Vasiyetname yapabilmek için ilk koşul on beş yaşını doldurmuş olmak ve ayrıt etme gücüne sahip olmaktır. Vasiyetname yapılırken miras bırakanın uyması gereken bazı sınırlamalar bulunmaktadır. Miras bırakan kişi tereke üzerinde sınırsız hakka sahip değildir.
Resmi Olarak Vasiyetname Hazırlanması
Resmi vasiyetname, miras bırakanın okuma yazma bilip bilmemesine bağlı olarak iki şekilde yapılmaktadır. Okuma yazma biliyorsa hazırladığı resmi vasiyetname noter veya sulh hukuk hâkimliğine onaylama işlemi tarihi belirtilerek sunularak onay alınmalıdır. Onayın alınmasının ardından resmi vasiyet iki tanık huzurunda okunur ve tanıkların imzası alındıktan sonra geçerli hale gelmektedir.
Miras hukuku bakımından, kanunda sayılan bazı kişiler vasiyetnamenin hazırlanmasında resmi görevli memur ya da tanık olarak bulunamamaktadırlar. Bu kişiler;
- Fiil ehliyeti bulunmayan kişiler,
- Kamu hizmetinden yasaklı olan kişiler,
- Okur-yazar olmayan kişiler,
- Miras bırakanın eşi, alt ve üst soy kan hısımları, kardeşleri ve bunların eşleri
El Yazısı İle Vasiyetname Hazırlanması
El yazılı vasiyetname, miras bırakan kişinin kendi el yazısı ile yazdığı vasiyeti temsil etmektedir. Mahkemeye sunulma zorunluluğu bulunmamaktadır. Ancak baştan sona el yazısı ile yazılması ve yazıya tarih atılması şartı aranmaktadır. Bu iki şarttan birinin eksik olması durumunda vasiyet geçersiz hale gelmektedir.

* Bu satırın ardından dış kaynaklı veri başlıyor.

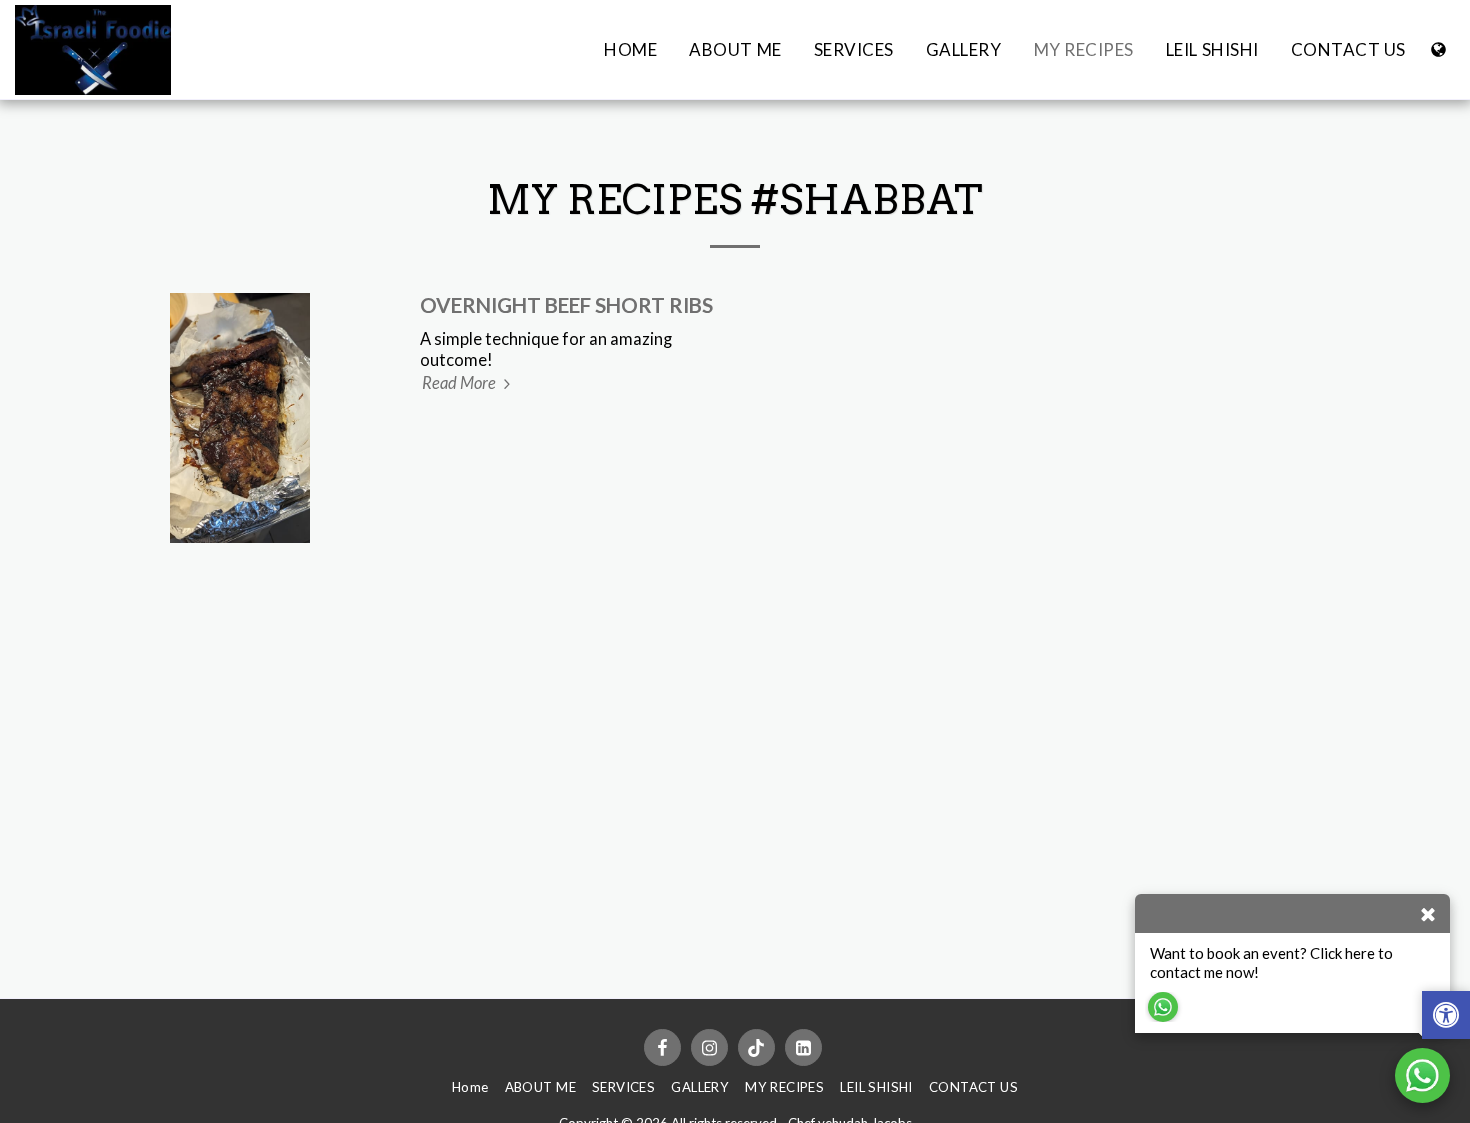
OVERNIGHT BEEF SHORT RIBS (566, 305)
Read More (460, 383)
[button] (1446, 1017)
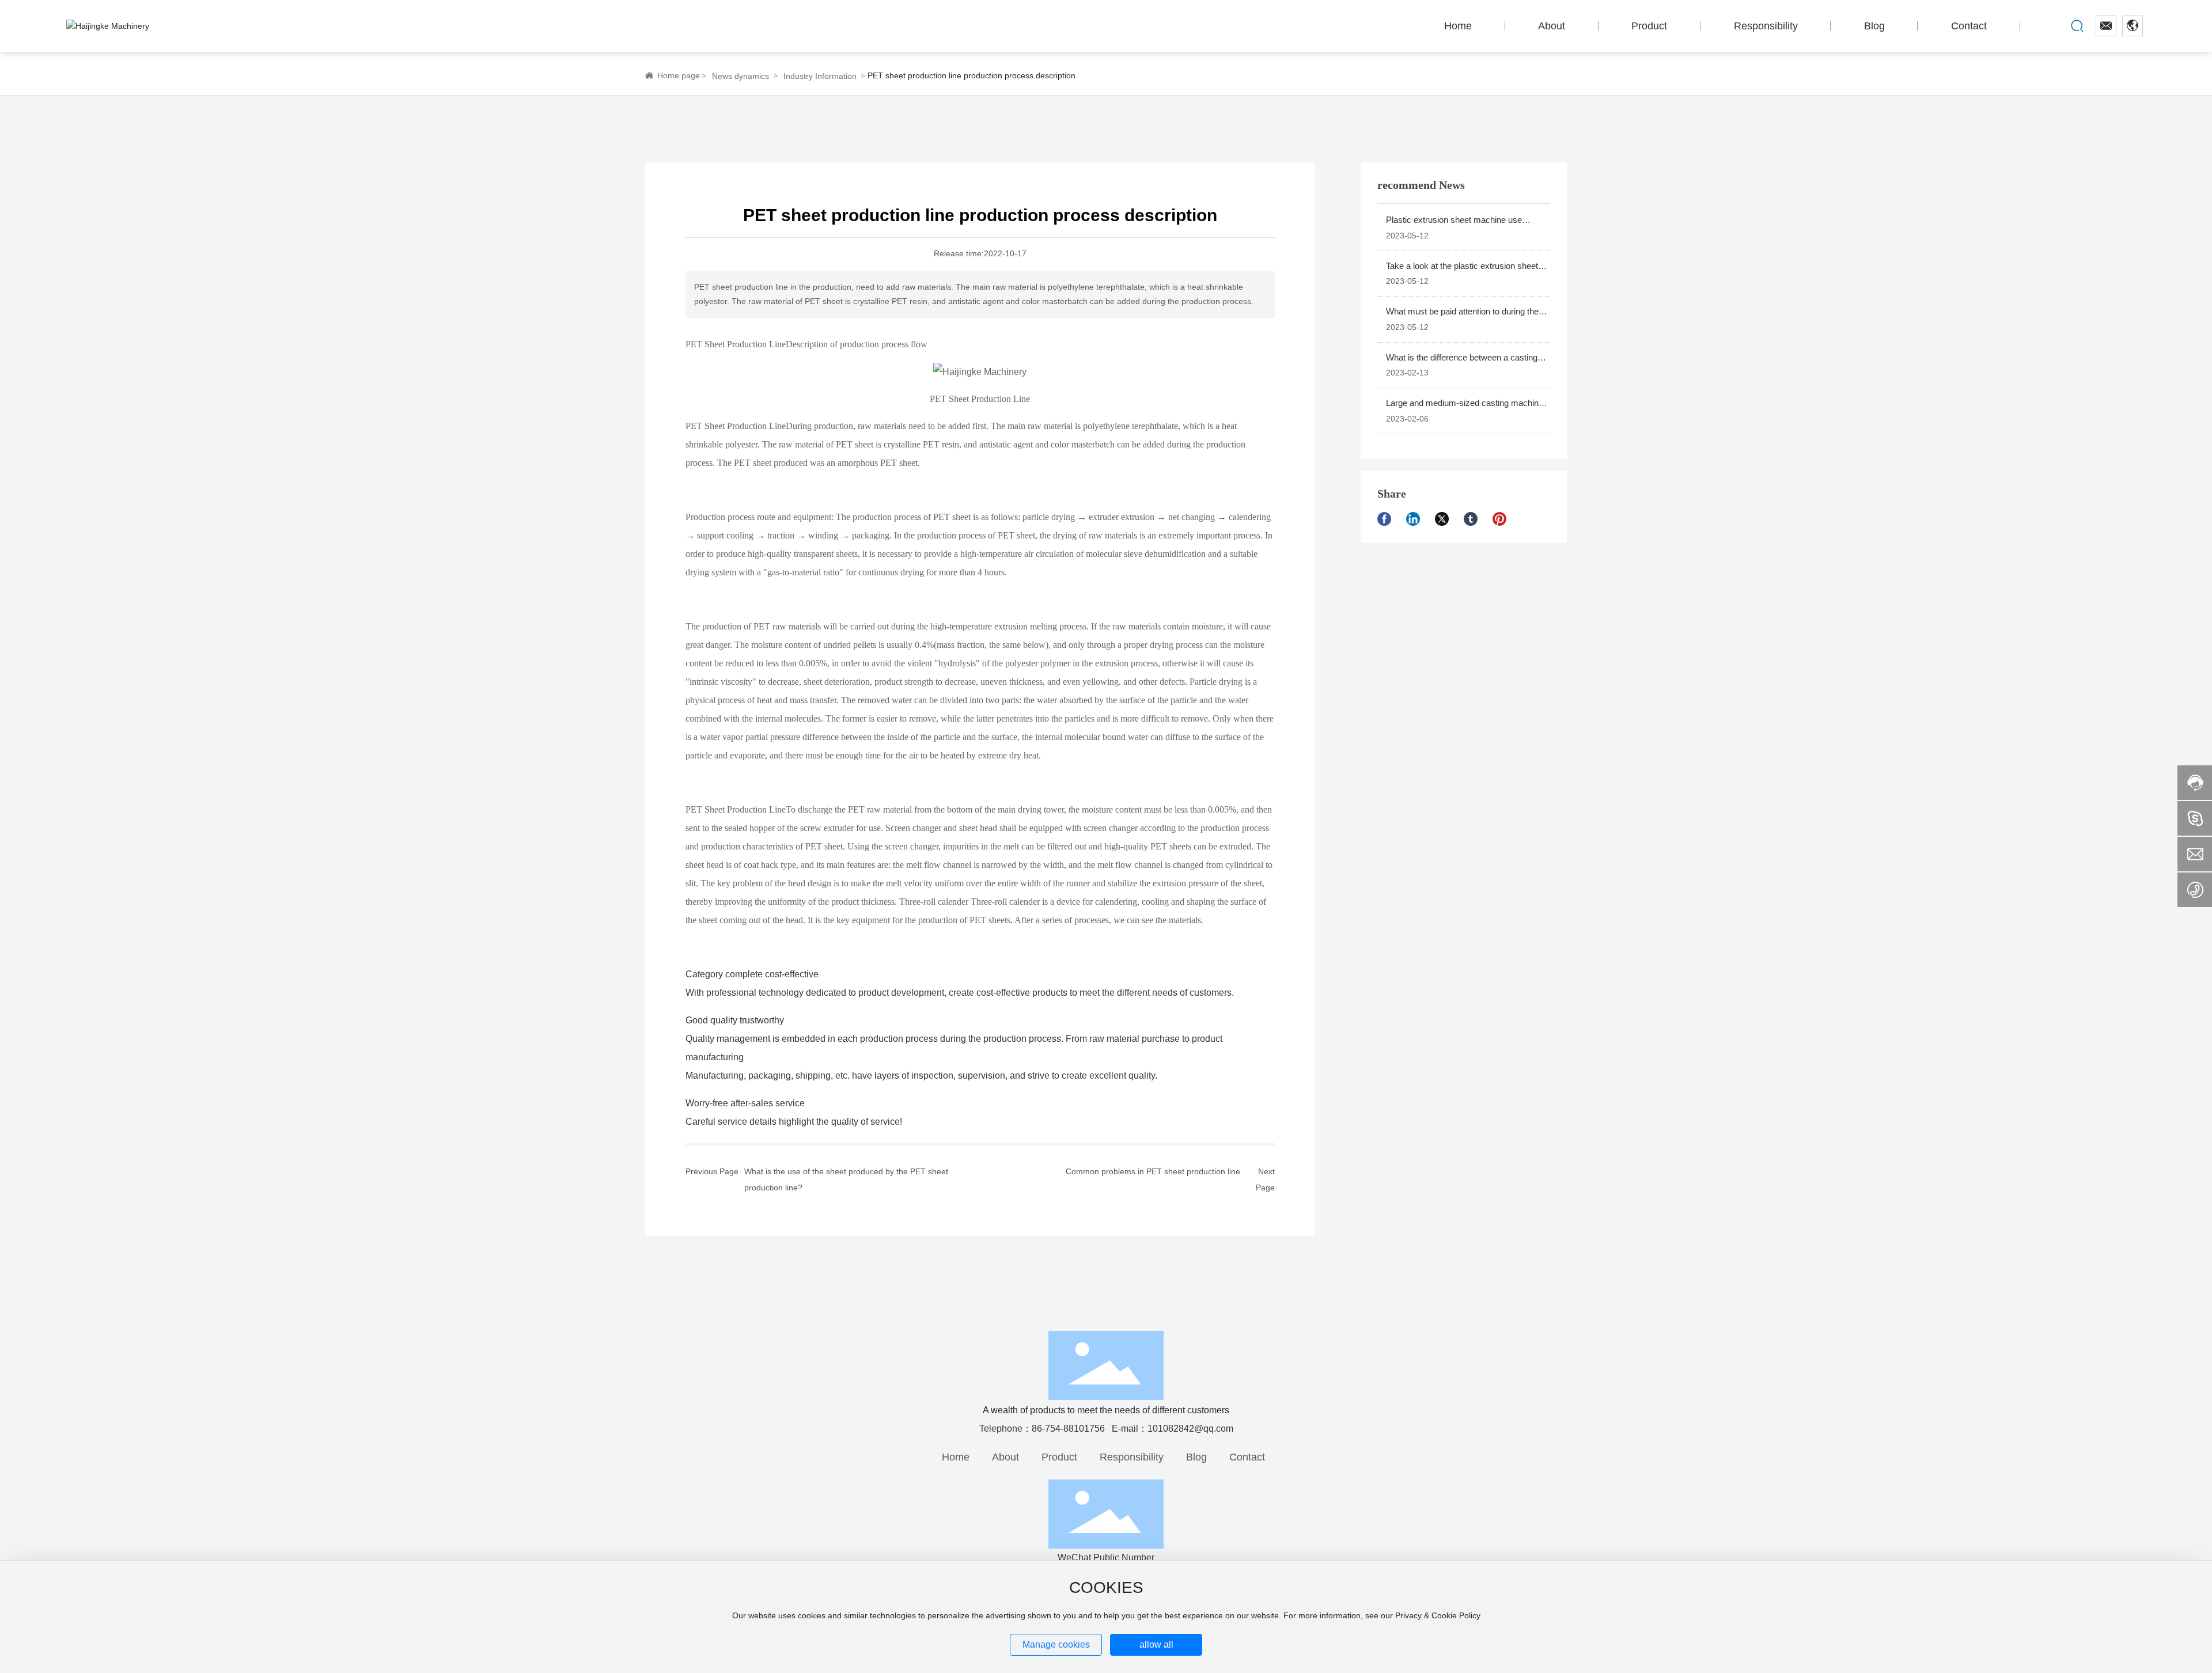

Sözlü Vasiyetname Hazırlanması
Sözlü vasiyetname, olağanüstü durumlarda verilmiş olması şartı bulunmaktadır. Bunun için mirasçının iki tanığa sözlü vasiyette bulunması gerekmektedir. Sözlü vasiyet bu tanıklar tarafından yazıya dökülerek, sulh hâkimine teslim edilmektedir. Tanıkların okuryazar olması şartı bulunmaktadır.